───── RECORDS PROVIDED

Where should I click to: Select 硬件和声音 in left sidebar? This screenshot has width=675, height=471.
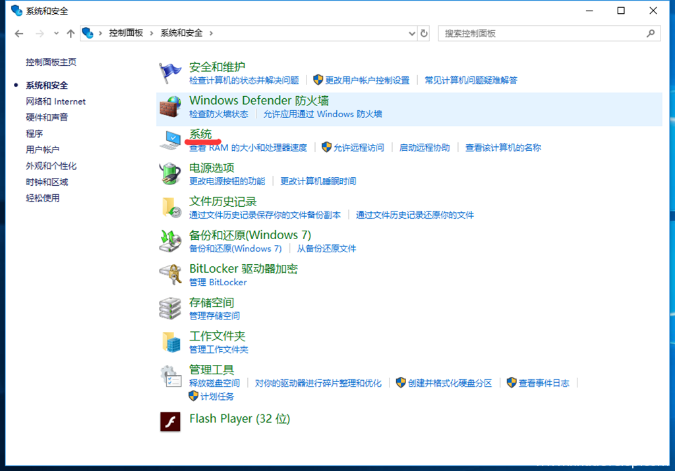(x=47, y=117)
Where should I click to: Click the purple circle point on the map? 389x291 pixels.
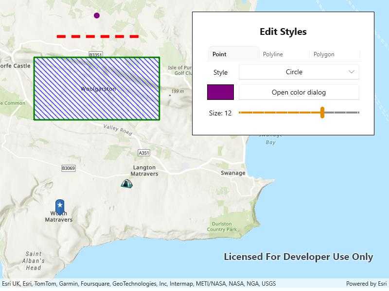97,16
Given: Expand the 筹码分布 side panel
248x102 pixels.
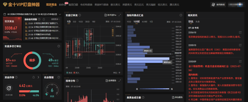Looking at the screenshot, I should coord(113,32).
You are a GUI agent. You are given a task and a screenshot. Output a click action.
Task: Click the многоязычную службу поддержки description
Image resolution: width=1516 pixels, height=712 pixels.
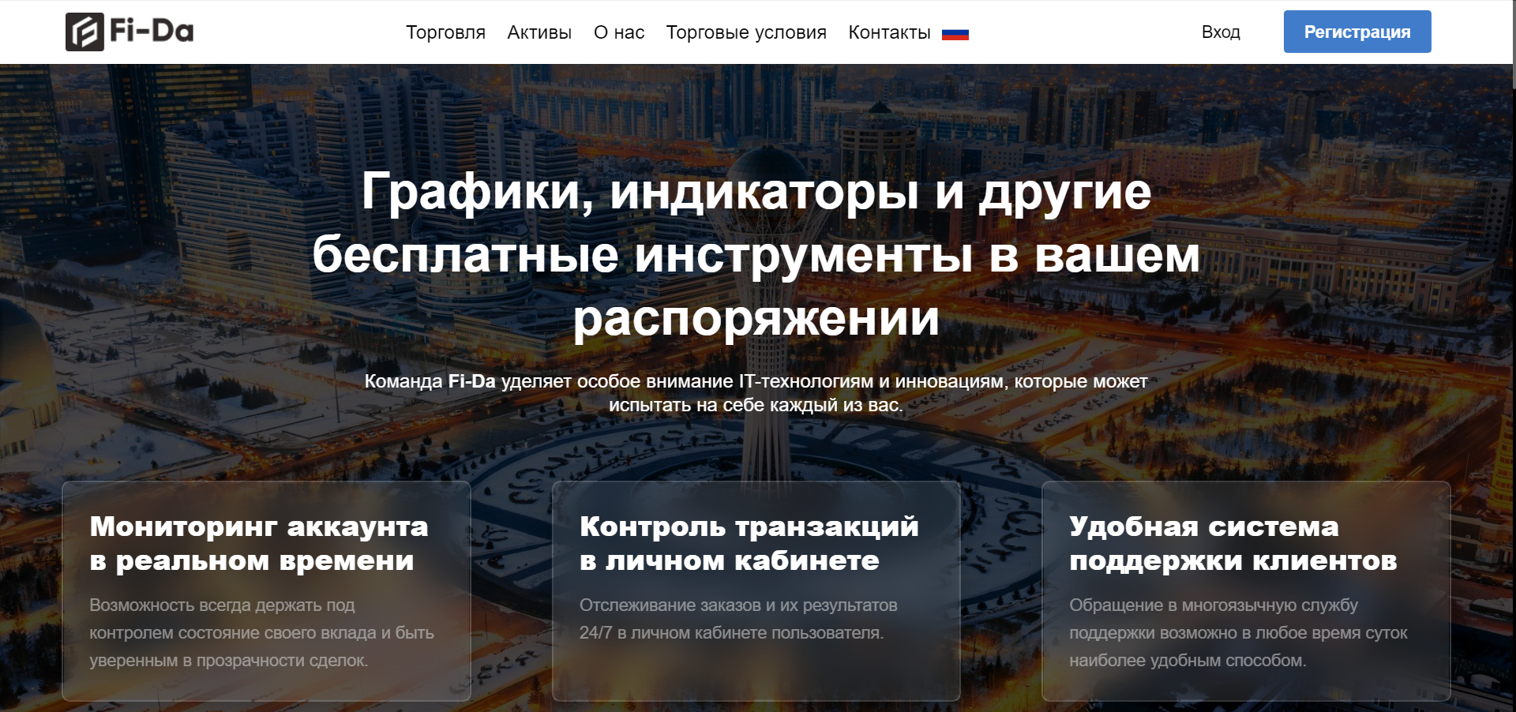(1237, 633)
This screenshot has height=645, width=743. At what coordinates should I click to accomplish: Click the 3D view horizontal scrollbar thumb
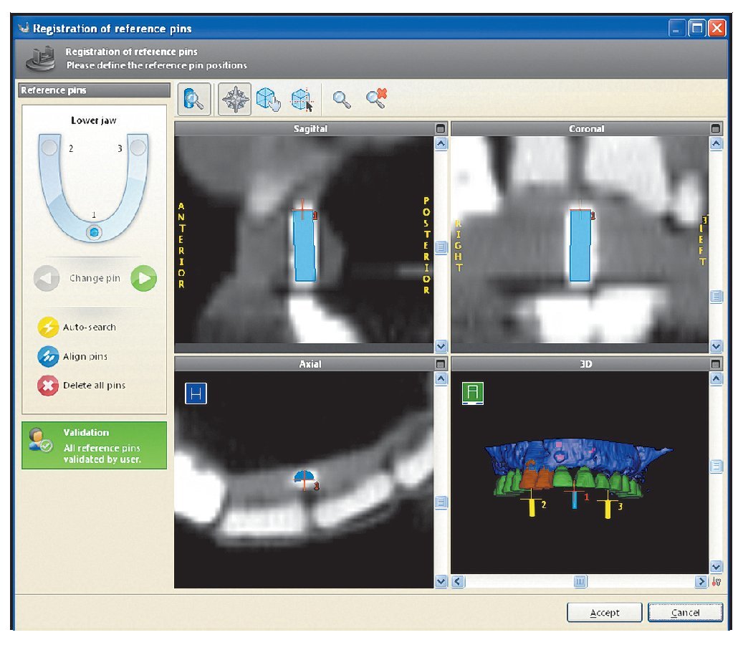[580, 582]
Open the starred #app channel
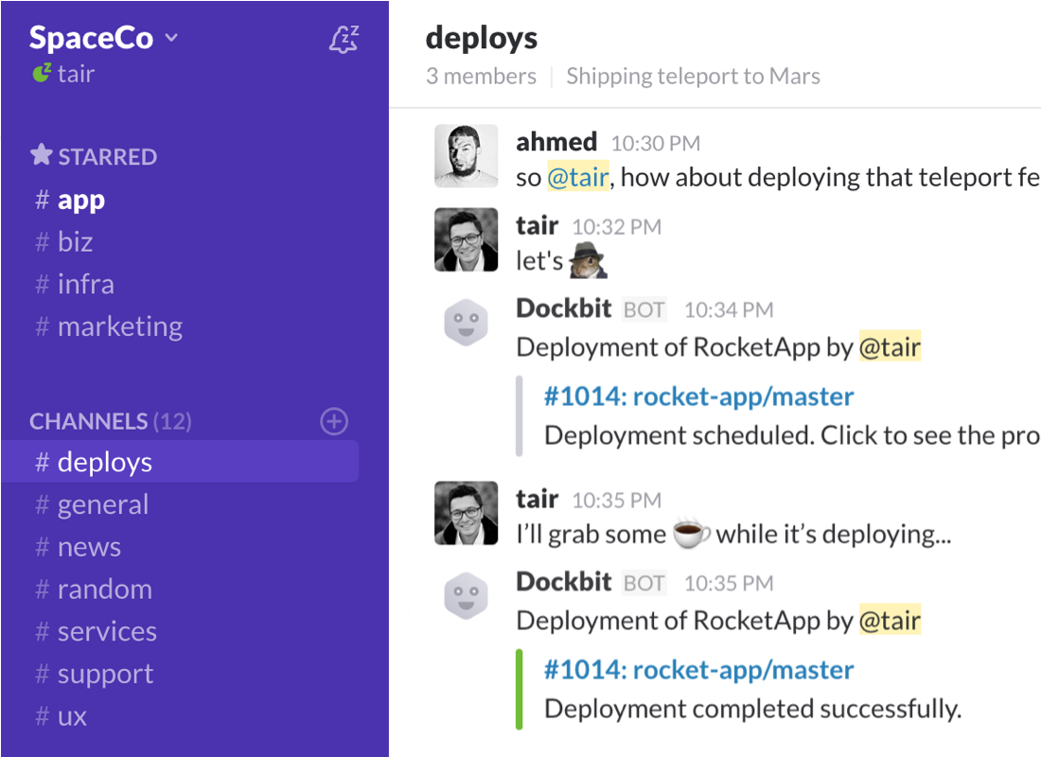Viewport: 1041px width, 757px height. click(80, 200)
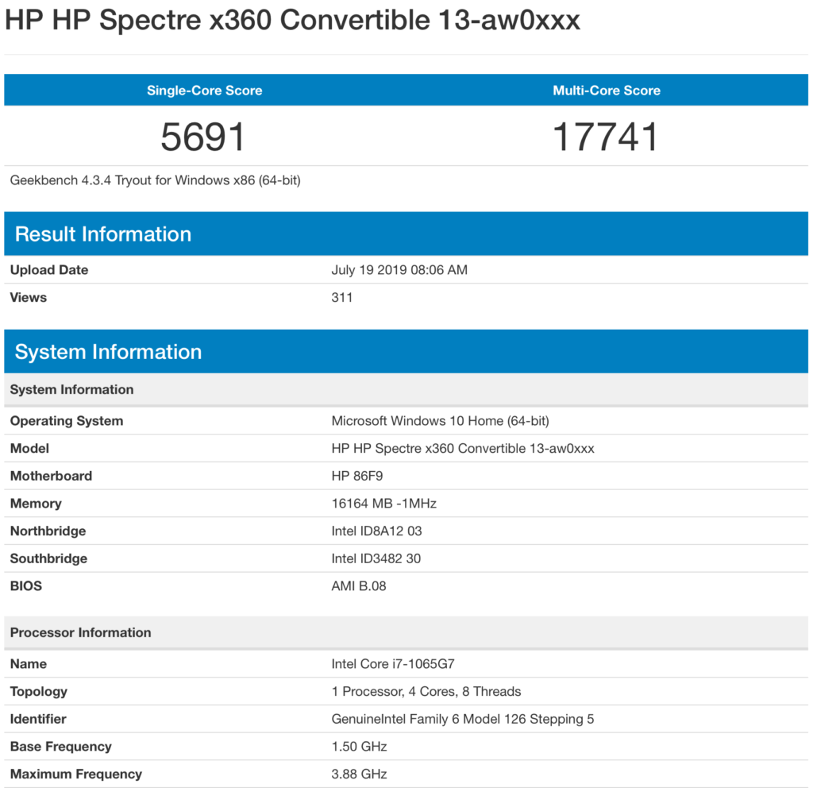Click the Views count 311

click(x=342, y=298)
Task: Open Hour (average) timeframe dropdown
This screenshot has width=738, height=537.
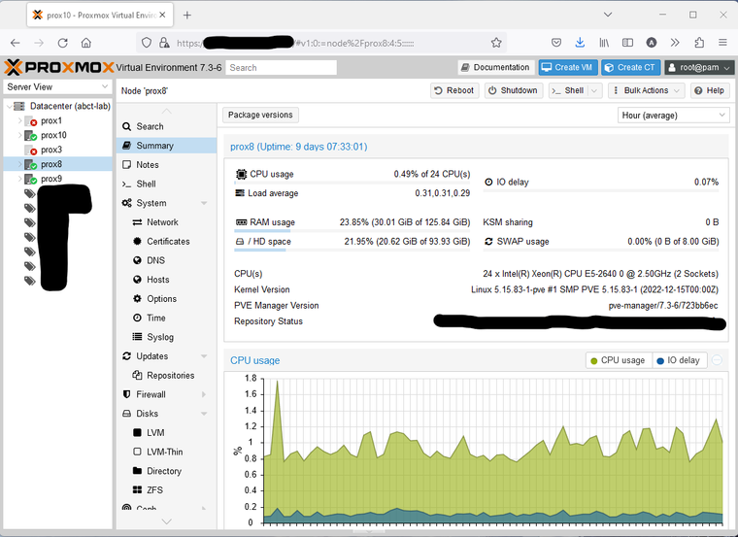Action: click(673, 115)
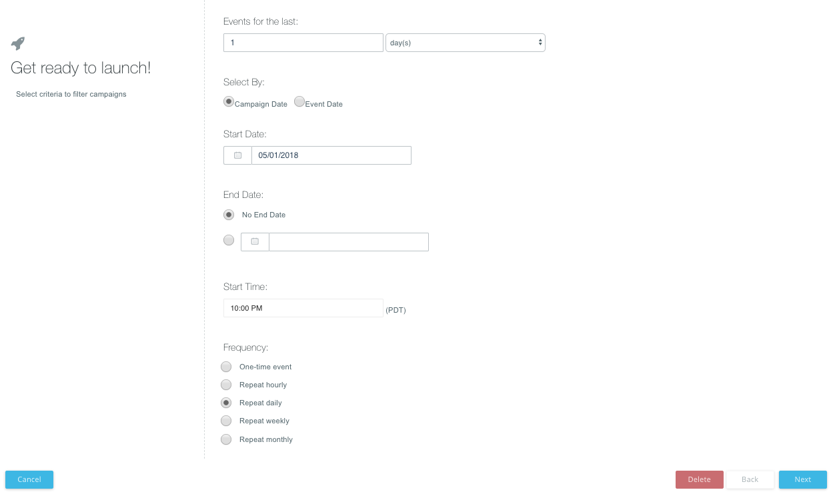Select the custom end date radio button
The image size is (831, 496).
coord(229,241)
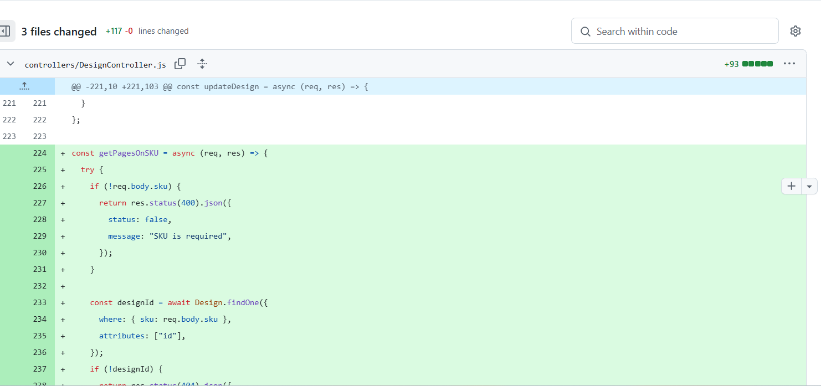Expand all lines in DesignController.js

coord(202,64)
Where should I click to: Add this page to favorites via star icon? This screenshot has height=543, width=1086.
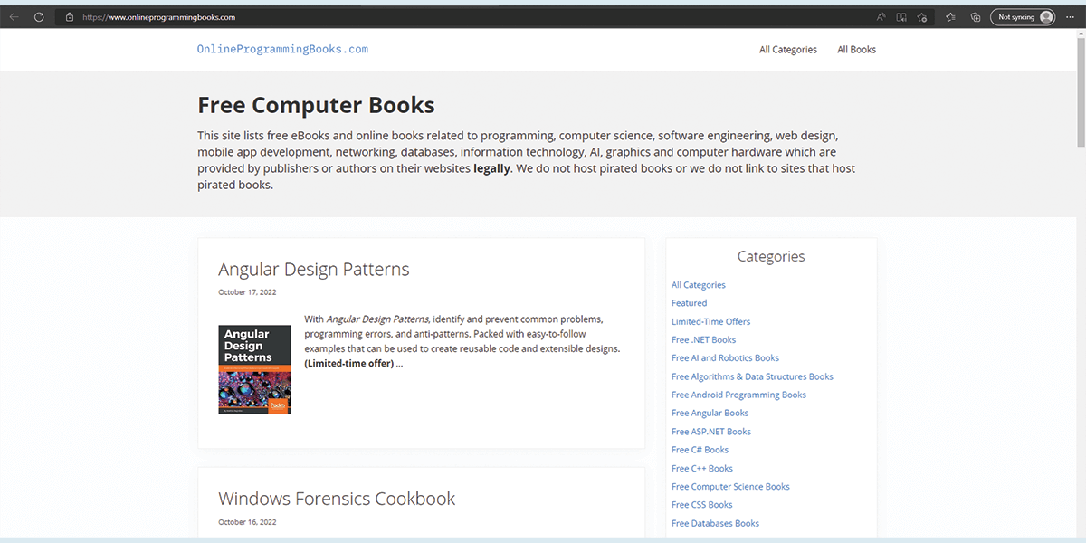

──────────

WHAT TO DO: Output a precise copy of the entries, leaving the images out.

TASK RESPONSE:
Where should I click to: Select 硬件和声音 in left sidebar? This screenshot has width=675, height=471.
(x=47, y=117)
Where should I click to: Click the purple circle point on the map? 389x291 pixels.
97,16
Given: Expand the 筹码分布 side panel
248x102 pixels.
Looking at the screenshot, I should coord(113,32).
You are a GUI agent. You are given a task and a screenshot. Output a click action.
Task: Click the многоязычную службу поддержки description
Image resolution: width=1516 pixels, height=712 pixels.
(1237, 633)
This screenshot has height=645, width=743. At what coordinates should I click to accomplish: Click the 3D view horizontal scrollbar thumb
[580, 582]
Open the starred #app channel
Viewport: 1041px width, 757px height. click(80, 200)
Click the Views count 311

click(x=342, y=298)
Task: Open Hour (average) timeframe dropdown
This screenshot has width=738, height=537.
Action: click(673, 115)
Select the custom end date radio button
The image size is (831, 496).
coord(229,241)
Expand all lines in DesignController.js

coord(202,64)
Where should I click to: Add this page to favorites via star icon? This screenshot has height=543, width=1086.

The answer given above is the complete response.